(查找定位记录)
****

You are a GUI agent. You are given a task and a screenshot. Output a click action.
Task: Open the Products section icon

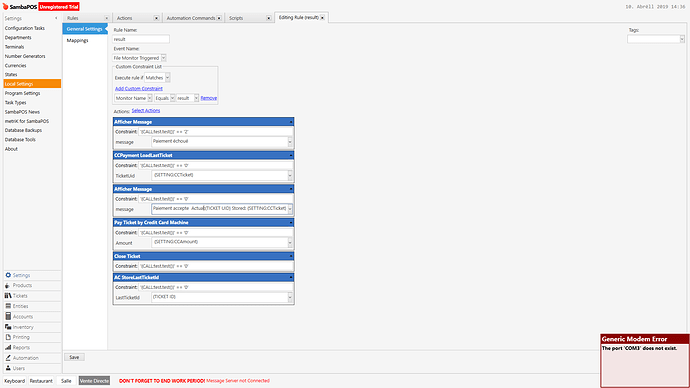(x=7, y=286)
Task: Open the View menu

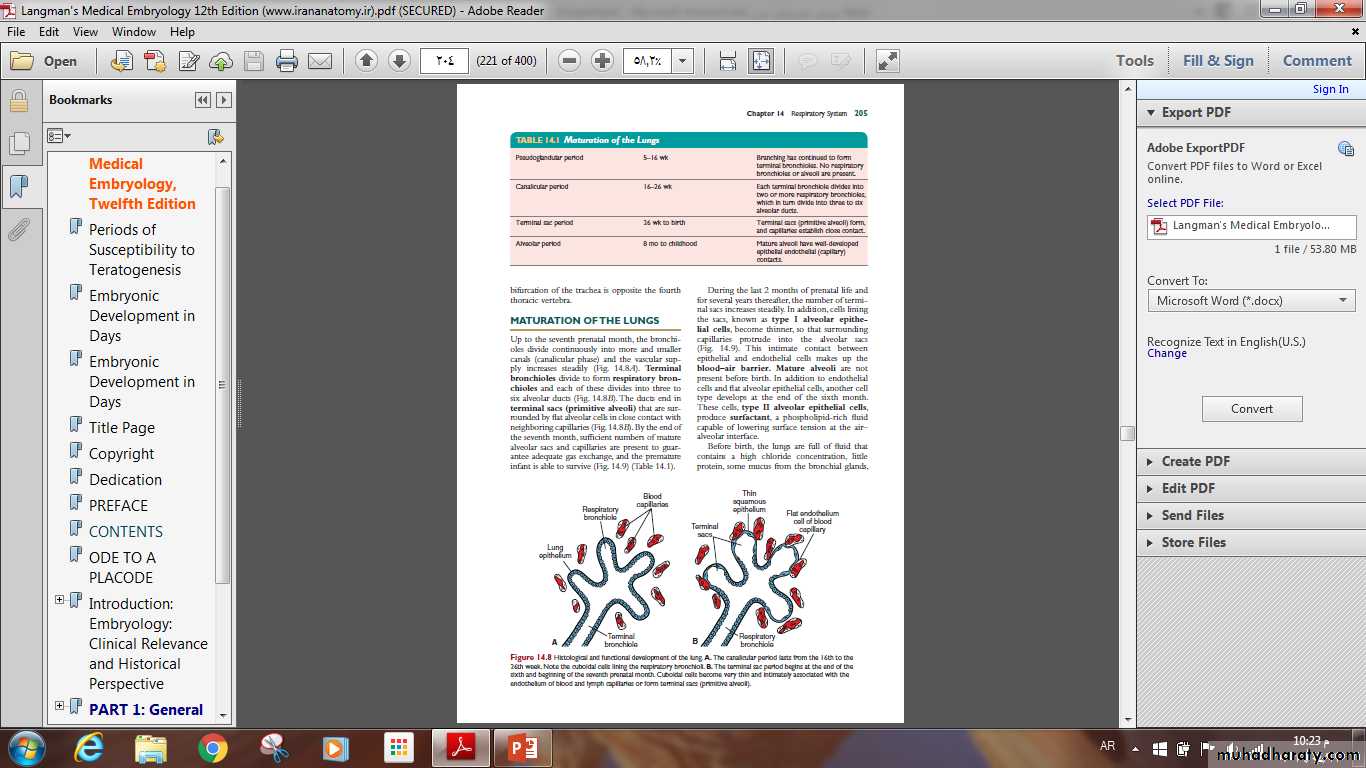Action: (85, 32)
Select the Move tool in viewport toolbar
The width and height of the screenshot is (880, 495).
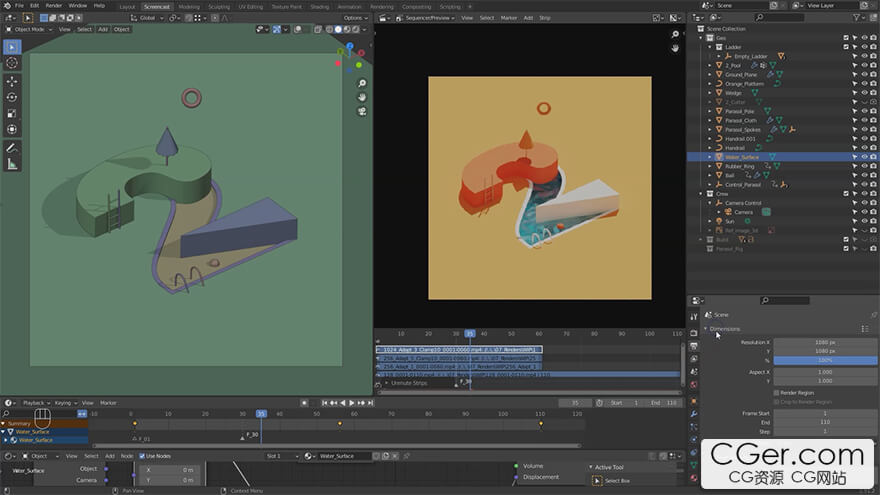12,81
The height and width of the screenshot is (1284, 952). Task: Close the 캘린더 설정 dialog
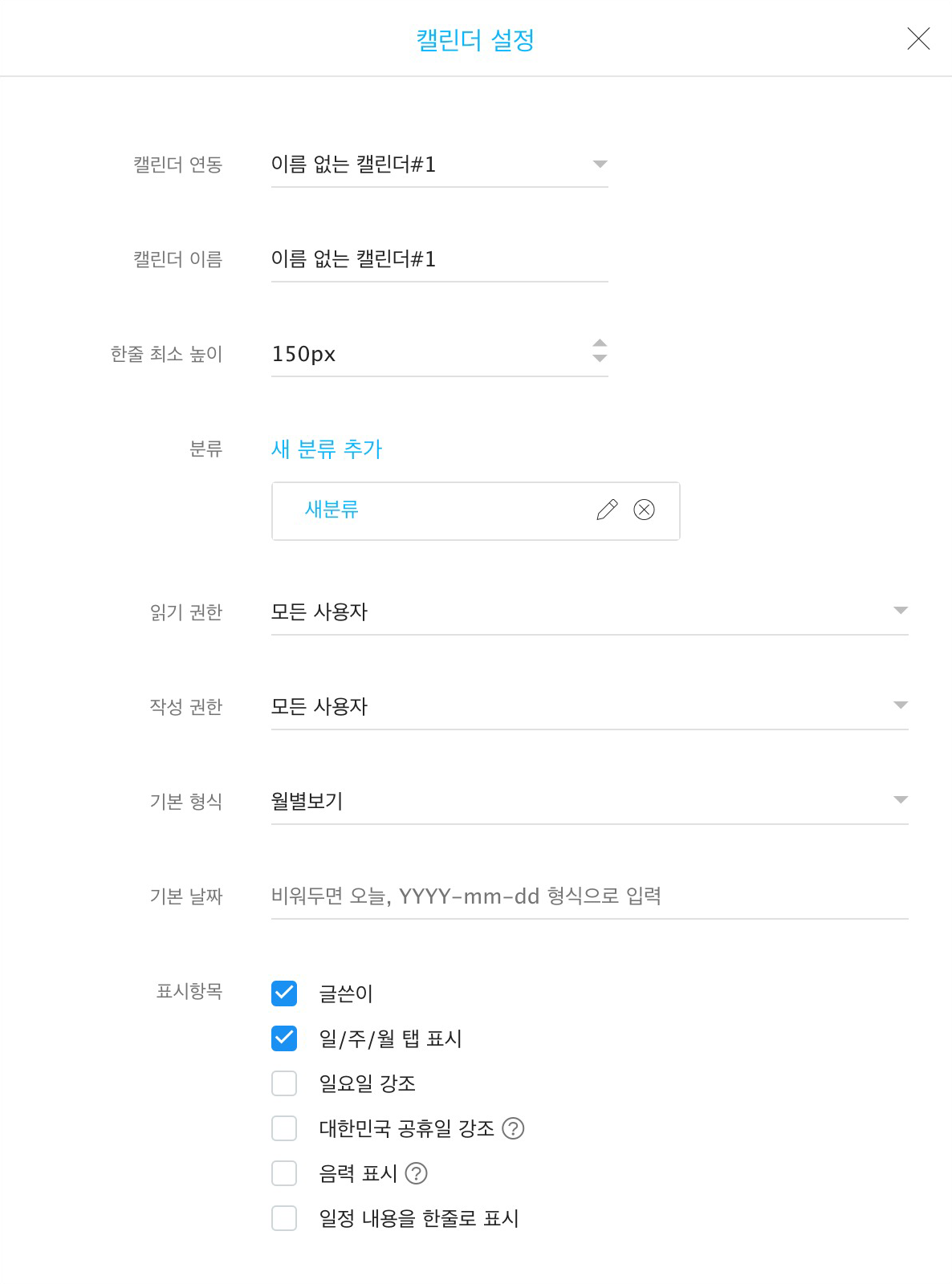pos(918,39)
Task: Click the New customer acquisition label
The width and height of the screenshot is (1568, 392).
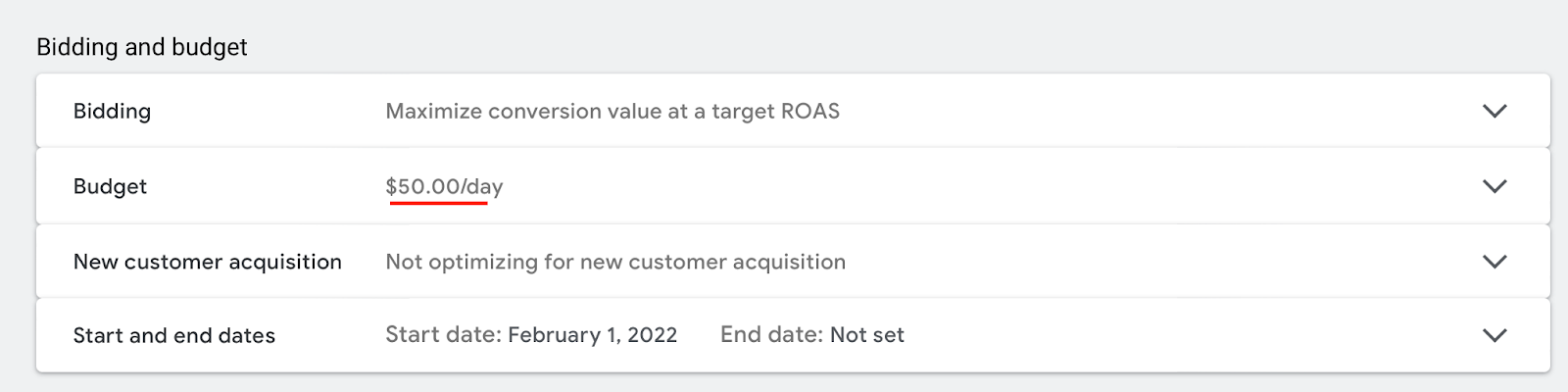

****

• _任务说明_:
请把上面所有行（包括其中的请求文字）完整重写一遍，并将答案中的坐标数值全部缩放为原来的0.3倍，按四舍五入取整（0.5进位）。请求中的数字保持不变，图片不要写入答案。

• _参考答案_:
You are a GUI agent. You are given a task and a screenshot. Output a click action.
Task: Open the Products section icon

(x=2, y=86)
Task: Open the View menu

Action: (26, 10)
Select the Move tool in viewport toolbar
The width and height of the screenshot is (880, 495).
4,24
The height and width of the screenshot is (1284, 952). Task: Close the 캘린더 설정 dialog
pos(275,12)
Task: Click the New customer acquisition label
The width and height of the screenshot is (1568, 392).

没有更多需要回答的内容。